Porém também digo doce, pois o filme mostra muito do como as coisas deviam ser pra quem está tentando apenas viver a sua maneira. O apoio e a compreensão familiar que nem sempre, a defesa de professores que na maioria das vezes parecem não ver (ou não se interessar) pelo que está acontecendo dentro daquela escola, a rede de amigos que nem sempre existe ou que como foi o meu caso, não se encontra a tempo. Foi  como ver a diferença que faria um circulo social com um pouco mais de empatia, até mesmo a diferença que faria ter tido um filme desses para se relacionar na época. Arriscaria-me a dizer até mais, foi ver diferença que faria termos a vida que merecíamos ter, primeiro direito tirado ou não oferecido quando você é diferente. Direito também de ter uma historinha de amor da adolescência para recordar, o que poucos de nós conseguiram devido às preocupações em se manter trancado dentro de si, própria e de outros iguais. 

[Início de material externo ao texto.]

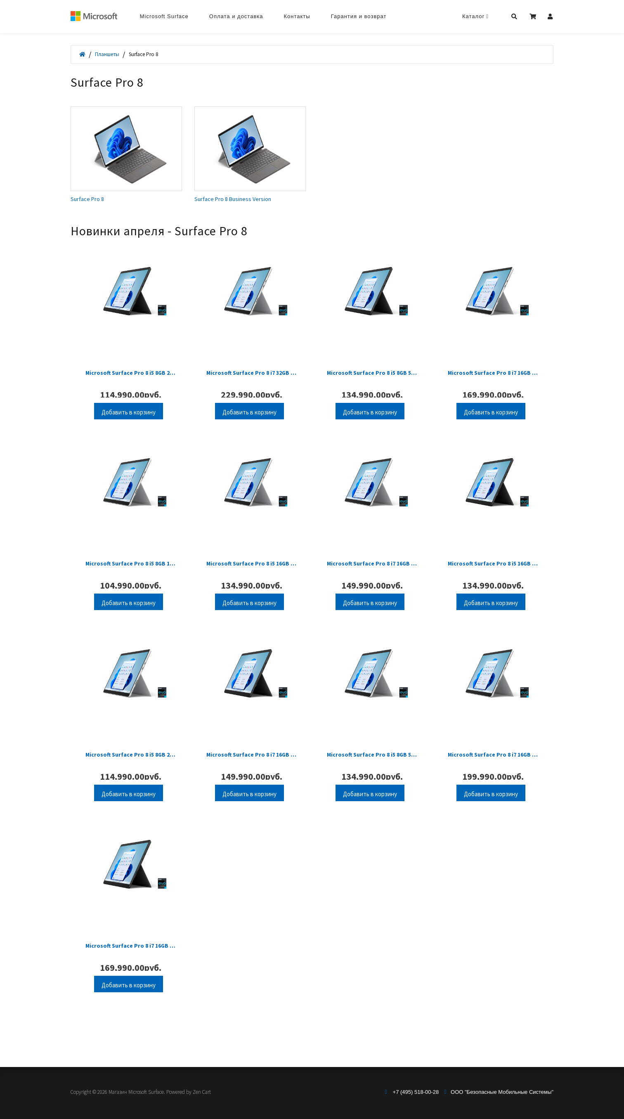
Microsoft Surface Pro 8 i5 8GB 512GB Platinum (372, 780)
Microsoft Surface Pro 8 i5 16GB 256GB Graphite (493, 580)
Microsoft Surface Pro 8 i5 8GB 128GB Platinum (130, 580)
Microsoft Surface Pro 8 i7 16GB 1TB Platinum (493, 780)
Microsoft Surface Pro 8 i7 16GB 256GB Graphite (251, 780)
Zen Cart (202, 1091)
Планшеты (107, 54)
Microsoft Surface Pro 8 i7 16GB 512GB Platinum (493, 382)
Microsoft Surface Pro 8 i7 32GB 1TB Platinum (251, 382)
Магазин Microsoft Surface (136, 1091)
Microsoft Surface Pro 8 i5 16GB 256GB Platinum (251, 580)
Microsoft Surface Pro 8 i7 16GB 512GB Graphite (130, 979)
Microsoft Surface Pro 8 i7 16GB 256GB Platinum (372, 580)
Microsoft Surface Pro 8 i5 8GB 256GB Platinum (130, 780)
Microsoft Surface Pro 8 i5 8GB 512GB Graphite (372, 382)
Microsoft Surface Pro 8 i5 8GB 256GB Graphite (130, 382)
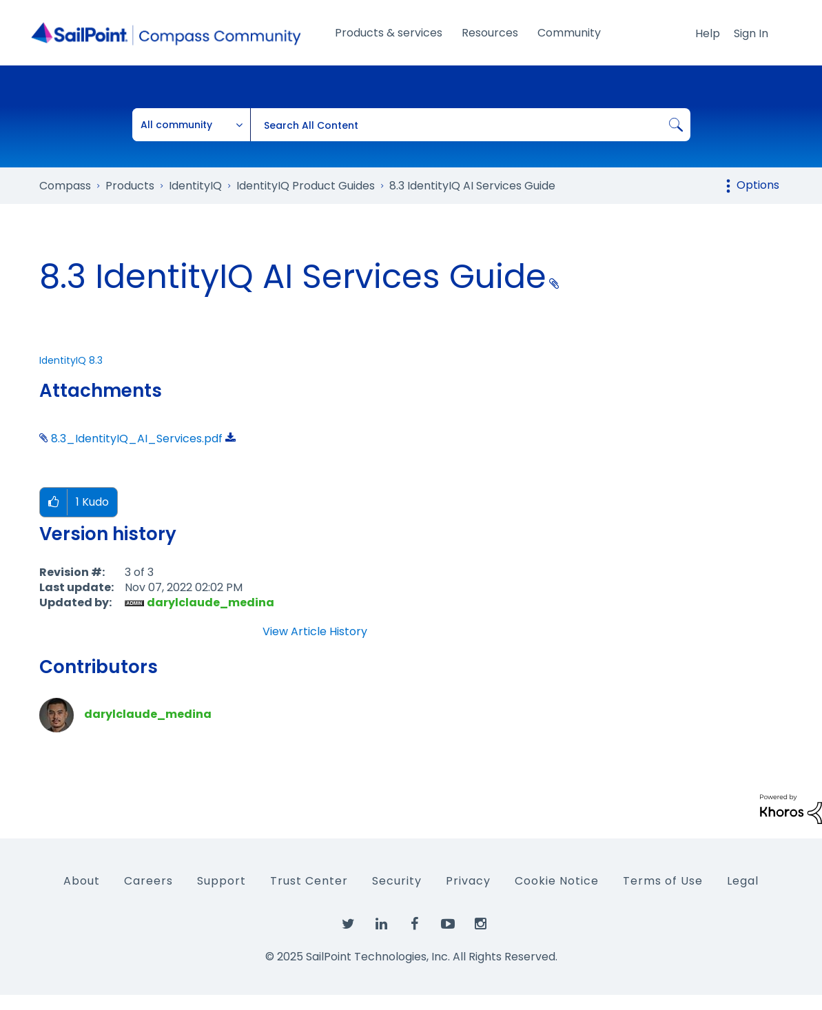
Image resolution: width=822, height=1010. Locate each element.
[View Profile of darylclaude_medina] (210, 602)
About (81, 881)
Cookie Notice (557, 881)
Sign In (751, 33)
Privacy (468, 881)
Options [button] (758, 185)
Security (397, 881)
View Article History (315, 631)
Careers (148, 881)
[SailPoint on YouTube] (448, 924)
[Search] (470, 124)
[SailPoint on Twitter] (348, 924)
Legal (743, 881)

O mais importante porém, é que Com Amor, Simon passa por toda a experiência de um adolescente gay para concluir que não existe nada melhor do que ser quem é, independente do preço. Conquistar o direito de respirar com tranquilidade em seus lugares mais cotidianos é a primeira sensação de dignidade possível. E tomara que as gerações que tem uma historia de amor assim para assistir, o que não tivemos na minha época, também tenha todas essas outras oportunidade. Por hora, terem esse filme para se relacionarem com já foi um passo que me alegrou muito ver acontecer, pois ao contrário de filmes mais complexos como Me Chame Pelo Seu Nome, esse aqui é só sobre a vida. Ou sobre um potencial mais viável dela.